Nel 1939 Vittorini si trasferisce a Milano e lavora da Bompiani impegnandosi come traduttore dato che in quegli anni la letteratura americana era considerata una novità e per il linguaggio e per i contenuti. Pubblica con Bompiani Conversazione in Sicilia nel 1941 e il libro riscuote grande successo da essere ristampato, mentre l’antologia “Americana” esce priva del suo commento e delle sue note di introduzione per la censura fascista.

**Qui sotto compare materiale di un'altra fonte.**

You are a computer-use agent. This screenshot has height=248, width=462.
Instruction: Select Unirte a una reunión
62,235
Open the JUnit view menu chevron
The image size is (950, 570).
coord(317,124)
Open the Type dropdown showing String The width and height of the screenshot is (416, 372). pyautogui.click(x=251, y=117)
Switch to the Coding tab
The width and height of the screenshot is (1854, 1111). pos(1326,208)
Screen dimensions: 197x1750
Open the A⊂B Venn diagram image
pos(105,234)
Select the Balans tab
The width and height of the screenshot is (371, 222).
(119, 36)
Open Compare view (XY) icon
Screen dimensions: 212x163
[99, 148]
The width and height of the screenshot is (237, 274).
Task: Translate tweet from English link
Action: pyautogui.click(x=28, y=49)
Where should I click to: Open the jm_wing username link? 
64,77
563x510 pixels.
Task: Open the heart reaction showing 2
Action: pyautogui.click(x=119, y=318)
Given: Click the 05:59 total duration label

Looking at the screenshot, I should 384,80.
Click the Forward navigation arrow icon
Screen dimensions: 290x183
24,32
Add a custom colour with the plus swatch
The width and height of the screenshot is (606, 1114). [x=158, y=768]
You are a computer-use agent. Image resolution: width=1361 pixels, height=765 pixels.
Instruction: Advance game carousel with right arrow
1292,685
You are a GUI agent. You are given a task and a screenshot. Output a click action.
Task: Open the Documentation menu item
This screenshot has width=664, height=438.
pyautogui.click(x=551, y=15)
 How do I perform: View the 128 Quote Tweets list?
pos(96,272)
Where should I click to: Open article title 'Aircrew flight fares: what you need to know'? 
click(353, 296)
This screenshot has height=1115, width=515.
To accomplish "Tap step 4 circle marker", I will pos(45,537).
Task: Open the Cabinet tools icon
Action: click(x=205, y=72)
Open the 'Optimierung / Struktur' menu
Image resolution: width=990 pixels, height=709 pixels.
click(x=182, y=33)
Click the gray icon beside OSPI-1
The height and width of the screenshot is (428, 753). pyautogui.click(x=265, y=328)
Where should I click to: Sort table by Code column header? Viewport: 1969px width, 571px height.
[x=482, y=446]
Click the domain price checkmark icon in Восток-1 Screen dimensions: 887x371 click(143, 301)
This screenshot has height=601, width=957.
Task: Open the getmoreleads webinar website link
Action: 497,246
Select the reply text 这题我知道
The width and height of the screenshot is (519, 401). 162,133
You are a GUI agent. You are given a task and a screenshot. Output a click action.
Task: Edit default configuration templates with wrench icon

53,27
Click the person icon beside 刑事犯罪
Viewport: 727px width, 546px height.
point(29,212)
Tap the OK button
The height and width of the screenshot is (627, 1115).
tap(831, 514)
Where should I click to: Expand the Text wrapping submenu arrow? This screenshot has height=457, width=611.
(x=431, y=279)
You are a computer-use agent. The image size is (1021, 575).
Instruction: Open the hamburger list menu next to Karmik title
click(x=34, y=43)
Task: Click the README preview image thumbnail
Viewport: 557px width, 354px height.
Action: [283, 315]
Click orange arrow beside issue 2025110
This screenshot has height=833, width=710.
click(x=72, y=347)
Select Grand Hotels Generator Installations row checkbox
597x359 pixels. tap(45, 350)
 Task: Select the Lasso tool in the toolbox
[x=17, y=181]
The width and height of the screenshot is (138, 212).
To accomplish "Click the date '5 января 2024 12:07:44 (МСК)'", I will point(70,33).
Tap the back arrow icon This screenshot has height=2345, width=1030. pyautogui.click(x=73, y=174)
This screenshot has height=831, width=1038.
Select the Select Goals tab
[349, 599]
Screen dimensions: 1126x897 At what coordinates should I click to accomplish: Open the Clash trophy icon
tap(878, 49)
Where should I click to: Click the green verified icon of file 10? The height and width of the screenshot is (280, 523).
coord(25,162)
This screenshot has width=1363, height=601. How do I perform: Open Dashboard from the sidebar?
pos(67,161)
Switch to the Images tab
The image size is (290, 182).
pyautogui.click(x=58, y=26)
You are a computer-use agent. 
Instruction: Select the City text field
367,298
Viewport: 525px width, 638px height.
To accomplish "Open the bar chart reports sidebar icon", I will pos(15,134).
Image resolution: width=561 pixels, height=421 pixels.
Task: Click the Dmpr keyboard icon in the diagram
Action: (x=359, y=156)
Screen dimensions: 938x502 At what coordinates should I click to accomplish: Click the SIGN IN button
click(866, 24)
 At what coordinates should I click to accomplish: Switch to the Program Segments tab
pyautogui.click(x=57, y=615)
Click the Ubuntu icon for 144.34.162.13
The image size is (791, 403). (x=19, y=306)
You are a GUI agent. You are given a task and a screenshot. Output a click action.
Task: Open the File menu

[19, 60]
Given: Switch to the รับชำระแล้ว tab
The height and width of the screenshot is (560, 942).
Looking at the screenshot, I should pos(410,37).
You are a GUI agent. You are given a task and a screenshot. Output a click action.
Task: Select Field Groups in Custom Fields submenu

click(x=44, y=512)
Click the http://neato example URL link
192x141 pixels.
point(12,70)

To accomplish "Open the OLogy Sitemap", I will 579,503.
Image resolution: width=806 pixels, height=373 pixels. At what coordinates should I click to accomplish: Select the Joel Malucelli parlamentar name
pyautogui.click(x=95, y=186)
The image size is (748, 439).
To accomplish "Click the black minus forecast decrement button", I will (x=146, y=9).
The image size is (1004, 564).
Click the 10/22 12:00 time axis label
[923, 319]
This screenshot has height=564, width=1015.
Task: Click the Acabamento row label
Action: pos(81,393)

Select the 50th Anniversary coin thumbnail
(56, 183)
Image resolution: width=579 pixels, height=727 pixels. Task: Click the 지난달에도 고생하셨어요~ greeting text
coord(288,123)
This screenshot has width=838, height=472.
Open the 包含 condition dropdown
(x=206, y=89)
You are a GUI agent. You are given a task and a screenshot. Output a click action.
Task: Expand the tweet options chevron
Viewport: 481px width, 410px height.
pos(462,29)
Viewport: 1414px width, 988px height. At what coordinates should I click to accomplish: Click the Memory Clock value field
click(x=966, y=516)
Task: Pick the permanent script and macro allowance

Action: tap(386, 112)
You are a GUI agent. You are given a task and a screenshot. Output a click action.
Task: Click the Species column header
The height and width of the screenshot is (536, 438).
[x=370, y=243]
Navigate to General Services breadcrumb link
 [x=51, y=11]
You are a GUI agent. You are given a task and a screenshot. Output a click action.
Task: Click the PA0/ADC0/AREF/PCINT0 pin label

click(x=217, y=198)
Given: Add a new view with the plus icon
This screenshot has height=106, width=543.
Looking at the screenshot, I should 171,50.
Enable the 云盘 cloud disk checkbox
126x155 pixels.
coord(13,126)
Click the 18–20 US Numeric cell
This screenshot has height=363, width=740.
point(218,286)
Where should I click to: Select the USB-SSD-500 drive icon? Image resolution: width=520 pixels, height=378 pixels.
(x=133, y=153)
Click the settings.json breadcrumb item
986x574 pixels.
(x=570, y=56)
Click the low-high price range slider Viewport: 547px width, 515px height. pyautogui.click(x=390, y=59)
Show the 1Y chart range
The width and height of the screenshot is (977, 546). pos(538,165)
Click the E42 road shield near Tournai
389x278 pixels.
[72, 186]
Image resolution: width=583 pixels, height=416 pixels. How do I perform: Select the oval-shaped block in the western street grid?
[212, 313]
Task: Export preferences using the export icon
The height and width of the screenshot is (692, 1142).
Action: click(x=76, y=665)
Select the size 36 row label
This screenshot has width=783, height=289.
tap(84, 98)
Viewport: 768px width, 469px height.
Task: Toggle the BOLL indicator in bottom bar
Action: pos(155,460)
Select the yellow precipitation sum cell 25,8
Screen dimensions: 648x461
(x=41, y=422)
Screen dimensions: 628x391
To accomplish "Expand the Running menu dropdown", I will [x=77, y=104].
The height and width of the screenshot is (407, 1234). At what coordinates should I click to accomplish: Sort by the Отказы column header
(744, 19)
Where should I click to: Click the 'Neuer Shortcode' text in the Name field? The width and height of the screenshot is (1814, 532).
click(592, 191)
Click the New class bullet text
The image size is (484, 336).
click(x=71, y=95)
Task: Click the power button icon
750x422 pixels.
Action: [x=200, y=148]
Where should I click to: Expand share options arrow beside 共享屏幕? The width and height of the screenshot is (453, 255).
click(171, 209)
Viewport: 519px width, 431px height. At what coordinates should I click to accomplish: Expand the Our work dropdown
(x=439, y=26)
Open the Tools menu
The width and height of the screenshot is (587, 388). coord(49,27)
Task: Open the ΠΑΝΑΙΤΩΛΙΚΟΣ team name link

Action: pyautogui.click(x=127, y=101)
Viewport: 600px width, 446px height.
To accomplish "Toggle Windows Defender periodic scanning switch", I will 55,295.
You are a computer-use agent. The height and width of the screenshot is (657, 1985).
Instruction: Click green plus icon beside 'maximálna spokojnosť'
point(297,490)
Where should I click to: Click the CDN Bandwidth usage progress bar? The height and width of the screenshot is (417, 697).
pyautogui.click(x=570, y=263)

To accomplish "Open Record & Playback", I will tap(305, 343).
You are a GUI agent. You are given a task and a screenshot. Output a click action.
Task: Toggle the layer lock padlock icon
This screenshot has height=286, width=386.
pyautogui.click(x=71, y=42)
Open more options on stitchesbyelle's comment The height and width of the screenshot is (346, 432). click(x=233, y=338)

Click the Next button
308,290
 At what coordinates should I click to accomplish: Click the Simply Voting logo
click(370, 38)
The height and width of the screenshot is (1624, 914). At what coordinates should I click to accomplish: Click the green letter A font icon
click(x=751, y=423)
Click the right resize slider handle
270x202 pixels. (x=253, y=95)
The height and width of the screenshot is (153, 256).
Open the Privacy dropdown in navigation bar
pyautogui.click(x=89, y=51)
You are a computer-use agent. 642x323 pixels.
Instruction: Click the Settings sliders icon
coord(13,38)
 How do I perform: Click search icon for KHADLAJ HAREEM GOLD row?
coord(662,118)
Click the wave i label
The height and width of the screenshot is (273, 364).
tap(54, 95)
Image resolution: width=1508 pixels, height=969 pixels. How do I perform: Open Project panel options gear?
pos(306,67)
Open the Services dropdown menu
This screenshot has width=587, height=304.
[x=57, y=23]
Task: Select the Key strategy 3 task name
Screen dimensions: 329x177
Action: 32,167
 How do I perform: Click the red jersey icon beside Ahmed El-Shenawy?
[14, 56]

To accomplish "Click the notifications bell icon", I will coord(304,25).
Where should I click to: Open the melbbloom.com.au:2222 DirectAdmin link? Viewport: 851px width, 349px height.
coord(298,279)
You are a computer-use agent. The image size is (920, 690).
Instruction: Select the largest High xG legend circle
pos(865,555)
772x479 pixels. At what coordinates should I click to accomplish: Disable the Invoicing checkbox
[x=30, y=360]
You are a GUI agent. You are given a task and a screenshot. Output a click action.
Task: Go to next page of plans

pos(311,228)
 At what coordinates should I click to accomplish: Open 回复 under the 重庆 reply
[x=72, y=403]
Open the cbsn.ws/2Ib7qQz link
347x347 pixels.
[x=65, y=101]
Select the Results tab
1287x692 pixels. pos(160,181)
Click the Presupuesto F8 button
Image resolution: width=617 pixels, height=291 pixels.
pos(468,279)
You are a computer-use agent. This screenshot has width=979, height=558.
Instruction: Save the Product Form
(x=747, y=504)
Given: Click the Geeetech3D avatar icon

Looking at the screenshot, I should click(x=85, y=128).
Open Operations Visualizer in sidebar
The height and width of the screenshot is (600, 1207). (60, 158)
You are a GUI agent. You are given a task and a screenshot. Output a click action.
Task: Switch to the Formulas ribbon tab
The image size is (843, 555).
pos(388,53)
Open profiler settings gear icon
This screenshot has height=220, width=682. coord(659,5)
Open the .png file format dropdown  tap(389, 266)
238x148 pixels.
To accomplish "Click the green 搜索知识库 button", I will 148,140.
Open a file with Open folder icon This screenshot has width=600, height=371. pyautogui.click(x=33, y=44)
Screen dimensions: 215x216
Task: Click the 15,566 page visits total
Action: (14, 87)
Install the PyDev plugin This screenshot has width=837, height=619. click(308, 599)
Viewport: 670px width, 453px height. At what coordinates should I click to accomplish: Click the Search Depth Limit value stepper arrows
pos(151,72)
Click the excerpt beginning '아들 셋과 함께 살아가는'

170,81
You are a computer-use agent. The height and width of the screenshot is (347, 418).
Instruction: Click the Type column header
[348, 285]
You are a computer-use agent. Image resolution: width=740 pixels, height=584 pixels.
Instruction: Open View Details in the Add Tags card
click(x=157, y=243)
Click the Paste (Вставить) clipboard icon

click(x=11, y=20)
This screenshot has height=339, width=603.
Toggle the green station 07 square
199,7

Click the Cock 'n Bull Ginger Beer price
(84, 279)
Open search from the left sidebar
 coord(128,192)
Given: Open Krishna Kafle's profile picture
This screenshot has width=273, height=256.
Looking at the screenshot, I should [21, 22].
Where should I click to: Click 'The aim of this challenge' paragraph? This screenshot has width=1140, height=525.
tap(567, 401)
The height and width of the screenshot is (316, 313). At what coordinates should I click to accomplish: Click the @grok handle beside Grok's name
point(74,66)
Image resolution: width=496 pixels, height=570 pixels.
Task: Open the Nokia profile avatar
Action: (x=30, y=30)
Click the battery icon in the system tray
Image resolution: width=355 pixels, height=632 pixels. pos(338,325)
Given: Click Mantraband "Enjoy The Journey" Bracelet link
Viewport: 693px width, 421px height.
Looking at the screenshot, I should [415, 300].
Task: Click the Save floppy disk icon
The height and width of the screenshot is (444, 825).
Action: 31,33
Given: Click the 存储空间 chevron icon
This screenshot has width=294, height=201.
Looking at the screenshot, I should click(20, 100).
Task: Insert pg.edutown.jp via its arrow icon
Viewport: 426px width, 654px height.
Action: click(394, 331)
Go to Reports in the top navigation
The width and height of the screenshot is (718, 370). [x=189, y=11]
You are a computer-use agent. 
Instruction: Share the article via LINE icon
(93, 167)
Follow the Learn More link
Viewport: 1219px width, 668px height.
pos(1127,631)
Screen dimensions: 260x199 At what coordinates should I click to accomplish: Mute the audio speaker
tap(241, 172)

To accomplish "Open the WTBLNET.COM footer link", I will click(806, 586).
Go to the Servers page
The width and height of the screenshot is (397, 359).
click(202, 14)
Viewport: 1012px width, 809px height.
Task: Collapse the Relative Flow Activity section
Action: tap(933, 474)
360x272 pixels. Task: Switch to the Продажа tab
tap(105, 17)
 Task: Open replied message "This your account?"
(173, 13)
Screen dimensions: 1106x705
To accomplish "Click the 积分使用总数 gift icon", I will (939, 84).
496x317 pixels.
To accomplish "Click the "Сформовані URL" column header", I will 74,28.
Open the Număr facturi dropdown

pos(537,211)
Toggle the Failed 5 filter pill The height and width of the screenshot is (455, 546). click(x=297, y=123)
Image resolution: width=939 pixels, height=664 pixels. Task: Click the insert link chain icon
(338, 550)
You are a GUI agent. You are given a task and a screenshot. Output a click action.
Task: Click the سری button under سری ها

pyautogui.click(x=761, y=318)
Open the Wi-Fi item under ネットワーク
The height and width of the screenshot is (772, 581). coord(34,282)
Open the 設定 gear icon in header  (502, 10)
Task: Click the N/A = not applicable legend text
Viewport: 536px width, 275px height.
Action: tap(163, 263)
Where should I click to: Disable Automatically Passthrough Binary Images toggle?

A Milano cresce la organizzazione comunista clandestina di cui fa parte il nostro scrittore intento a preparare i numeri dell’Unità per cui verrà incarcerato nel 1943. Partecipa alla Resistenza e, poco dopo la liberazione, pubblica Uomini e no quasi a preannunziare il suo progetto per una rivista che riprende il titolo da Carlo Cattaneo, Il Politecnico. Così scriveva VIttorini: … “non più una cultura che consoli nelle sofferenze, ma una cultura che protegga dalle sofferenze, che le combatta e le elimini”. Curò la rivista l’editore Einaudi, con le critiche dei militanti comunisti che portarono ad una polemica tra Vittorini e Togliatti per cui lo scrittore si staccò dal partito comunista dedicandosi alla passione per la letteratura e quindi alla scoperta di nuovi giovani autori. Nasce presso Einaudi la collana I gettoni che durerà fino al 1958 e proporrà nuovi scrittori. Interessato alla letteratura straniera istituisce con Mondatori la collana I nuovi scrittori stranieri e contemporaneamente dirige la Medusa. Una nota dolente riguarda il rifiuto del Gattopardo (1957) che verrà poi riscoperto da Bassani, per nostra fortuna. In quegli anni (1956-57), mentre si diffonde nell’ambito della sinistra europea la sconfessione dello stalinismo, Vittorini definisce le linee della sua visione letteraria e civile pubblicando Diario in pubblico. Nel 1959,insieme a Italo Calvino, in sostituzione de ”I gettoni”, inizia a curare una nuova collana-rivista dal titolo “Il Menabò” con l’intento di proporre una nuova letteratura, nata dalla società tecnologica e dalle scoperte della scienza.
Nel 1963, superato un grave intervento, ritorna alla scrittura e alla revisione del romanzo Le donne di Messina, già pubblicato nel 1949 e non rispondente alle sue nuove idee sul mondo. Purtroppo la malattia lo affligge nuovamente nel 1965, quando cercava di ridefinire le sue idee per una nuova letteratura, e il nostro autore muore a Milano il 12 febbraio del 1966. Le sue opere narrative sono pubblicate da Mondatori nella collana I Meridiani e da Rizzoli. Raffaele Crovi ha curato per la critica “Il lungo viaggio di Vittorini-una biografia critica” (Marsilio 1988).